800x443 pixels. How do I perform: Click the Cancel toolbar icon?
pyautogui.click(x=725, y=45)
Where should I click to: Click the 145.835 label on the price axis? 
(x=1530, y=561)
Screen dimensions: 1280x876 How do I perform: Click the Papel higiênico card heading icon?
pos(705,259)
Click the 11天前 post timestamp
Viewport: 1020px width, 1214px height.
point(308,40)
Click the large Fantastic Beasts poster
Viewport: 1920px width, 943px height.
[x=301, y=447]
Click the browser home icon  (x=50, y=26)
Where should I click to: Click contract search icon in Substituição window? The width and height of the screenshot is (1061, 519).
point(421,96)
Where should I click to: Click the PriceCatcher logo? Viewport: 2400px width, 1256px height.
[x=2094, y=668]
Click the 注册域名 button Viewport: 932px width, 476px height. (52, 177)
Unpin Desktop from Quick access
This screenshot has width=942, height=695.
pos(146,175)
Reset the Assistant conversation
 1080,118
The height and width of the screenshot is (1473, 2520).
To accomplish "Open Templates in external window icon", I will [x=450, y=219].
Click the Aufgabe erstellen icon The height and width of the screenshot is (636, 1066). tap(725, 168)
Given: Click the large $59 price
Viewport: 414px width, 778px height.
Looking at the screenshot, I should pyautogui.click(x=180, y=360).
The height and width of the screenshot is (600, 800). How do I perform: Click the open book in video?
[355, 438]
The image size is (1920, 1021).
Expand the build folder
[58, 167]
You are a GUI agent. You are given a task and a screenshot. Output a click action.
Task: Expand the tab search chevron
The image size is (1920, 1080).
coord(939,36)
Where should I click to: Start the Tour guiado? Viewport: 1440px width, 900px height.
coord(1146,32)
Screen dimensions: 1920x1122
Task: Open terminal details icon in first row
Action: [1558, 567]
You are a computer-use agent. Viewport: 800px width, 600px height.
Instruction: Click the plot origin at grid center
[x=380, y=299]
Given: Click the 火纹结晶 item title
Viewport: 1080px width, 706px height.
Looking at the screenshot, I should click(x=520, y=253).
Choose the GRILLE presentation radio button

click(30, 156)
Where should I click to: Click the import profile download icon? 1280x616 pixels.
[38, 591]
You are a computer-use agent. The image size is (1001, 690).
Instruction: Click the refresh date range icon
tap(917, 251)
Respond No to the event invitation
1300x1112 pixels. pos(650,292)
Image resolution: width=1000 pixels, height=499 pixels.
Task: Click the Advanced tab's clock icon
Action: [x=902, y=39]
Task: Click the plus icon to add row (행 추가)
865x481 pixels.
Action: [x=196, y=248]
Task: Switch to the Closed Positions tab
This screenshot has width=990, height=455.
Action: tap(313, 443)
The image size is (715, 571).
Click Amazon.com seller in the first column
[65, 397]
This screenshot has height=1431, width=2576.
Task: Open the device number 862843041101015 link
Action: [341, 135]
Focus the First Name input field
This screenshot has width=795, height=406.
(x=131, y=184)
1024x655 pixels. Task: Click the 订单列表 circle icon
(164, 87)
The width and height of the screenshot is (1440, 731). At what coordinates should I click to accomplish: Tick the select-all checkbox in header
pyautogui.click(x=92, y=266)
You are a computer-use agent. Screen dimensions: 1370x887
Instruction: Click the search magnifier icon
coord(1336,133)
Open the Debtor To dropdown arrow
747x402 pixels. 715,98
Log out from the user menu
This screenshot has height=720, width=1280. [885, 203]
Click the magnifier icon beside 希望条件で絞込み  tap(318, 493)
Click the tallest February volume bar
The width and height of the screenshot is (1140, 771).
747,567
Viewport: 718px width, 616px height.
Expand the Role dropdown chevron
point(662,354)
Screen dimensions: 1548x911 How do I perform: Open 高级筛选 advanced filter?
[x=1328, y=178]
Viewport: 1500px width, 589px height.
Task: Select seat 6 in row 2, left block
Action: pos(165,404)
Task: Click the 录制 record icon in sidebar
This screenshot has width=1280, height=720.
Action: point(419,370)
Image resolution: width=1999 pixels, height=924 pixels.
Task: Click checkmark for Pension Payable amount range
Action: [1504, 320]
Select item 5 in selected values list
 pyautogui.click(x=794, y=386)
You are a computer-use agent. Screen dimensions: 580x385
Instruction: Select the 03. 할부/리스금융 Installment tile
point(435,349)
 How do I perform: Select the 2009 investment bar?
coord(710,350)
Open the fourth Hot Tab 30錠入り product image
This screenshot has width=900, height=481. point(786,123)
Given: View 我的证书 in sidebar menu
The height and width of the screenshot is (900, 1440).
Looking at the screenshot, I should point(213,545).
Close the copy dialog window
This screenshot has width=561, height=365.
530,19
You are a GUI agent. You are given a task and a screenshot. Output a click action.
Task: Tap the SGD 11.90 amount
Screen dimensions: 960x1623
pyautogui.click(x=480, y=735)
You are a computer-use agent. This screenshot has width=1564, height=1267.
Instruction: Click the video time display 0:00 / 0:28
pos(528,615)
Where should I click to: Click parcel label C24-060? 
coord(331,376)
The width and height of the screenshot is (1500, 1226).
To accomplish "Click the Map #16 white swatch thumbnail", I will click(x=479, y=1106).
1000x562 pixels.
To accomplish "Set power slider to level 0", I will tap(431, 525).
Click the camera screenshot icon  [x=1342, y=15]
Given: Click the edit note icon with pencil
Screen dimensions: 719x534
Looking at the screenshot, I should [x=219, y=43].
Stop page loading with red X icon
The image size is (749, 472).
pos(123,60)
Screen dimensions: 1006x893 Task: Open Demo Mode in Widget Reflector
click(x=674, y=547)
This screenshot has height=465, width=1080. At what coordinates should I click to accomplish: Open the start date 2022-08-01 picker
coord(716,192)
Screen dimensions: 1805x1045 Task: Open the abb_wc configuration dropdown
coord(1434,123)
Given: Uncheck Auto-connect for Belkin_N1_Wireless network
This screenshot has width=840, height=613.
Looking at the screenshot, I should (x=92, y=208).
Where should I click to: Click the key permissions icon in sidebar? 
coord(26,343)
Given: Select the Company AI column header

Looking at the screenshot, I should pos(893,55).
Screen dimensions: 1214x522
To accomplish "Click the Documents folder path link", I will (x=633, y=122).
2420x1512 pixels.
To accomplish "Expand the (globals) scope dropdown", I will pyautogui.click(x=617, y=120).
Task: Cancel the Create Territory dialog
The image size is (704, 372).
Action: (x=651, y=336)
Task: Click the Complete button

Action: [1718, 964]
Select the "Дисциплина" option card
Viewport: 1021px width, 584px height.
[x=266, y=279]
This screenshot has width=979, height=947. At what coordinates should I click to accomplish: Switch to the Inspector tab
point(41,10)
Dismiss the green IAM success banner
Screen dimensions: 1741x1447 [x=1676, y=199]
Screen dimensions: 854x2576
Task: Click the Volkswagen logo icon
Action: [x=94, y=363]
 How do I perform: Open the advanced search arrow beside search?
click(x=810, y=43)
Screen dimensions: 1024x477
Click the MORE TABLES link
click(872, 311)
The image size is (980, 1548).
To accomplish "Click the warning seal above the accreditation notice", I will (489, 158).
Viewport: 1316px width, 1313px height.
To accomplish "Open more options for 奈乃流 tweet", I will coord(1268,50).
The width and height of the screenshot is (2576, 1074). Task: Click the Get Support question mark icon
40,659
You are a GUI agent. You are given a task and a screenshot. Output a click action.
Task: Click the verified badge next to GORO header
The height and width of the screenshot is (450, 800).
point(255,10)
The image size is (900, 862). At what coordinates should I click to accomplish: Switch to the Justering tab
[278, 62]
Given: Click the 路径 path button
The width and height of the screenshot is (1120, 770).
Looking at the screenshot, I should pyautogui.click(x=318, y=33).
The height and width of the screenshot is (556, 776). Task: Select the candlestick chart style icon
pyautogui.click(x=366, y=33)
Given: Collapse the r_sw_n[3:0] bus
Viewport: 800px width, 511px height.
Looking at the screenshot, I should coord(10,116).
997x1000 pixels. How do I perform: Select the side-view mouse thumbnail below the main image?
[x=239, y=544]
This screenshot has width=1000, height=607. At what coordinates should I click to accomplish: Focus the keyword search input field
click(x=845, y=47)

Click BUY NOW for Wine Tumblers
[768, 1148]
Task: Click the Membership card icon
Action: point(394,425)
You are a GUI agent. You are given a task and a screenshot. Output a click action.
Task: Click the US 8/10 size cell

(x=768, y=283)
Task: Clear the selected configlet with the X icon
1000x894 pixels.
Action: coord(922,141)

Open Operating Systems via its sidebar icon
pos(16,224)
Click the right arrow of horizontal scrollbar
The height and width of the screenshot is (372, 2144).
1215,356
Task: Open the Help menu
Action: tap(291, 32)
________________________________________
▶ **Job**
Repeat the lines from the line containing "The height and width of the screenshot is (600, 800)." through the line containing "coord(939,36)", both included, copying each one unchanged.

▶ **Answer to the task**
The height and width of the screenshot is (600, 800). How do I perform: Click the open book in video?
[355, 438]
The image size is (1920, 1021).
Expand the build folder
[58, 167]
You are a GUI agent. You are given a task and a screenshot. Output a click action.
Task: Expand the tab search chevron
The image size is (1920, 1080).
coord(939,36)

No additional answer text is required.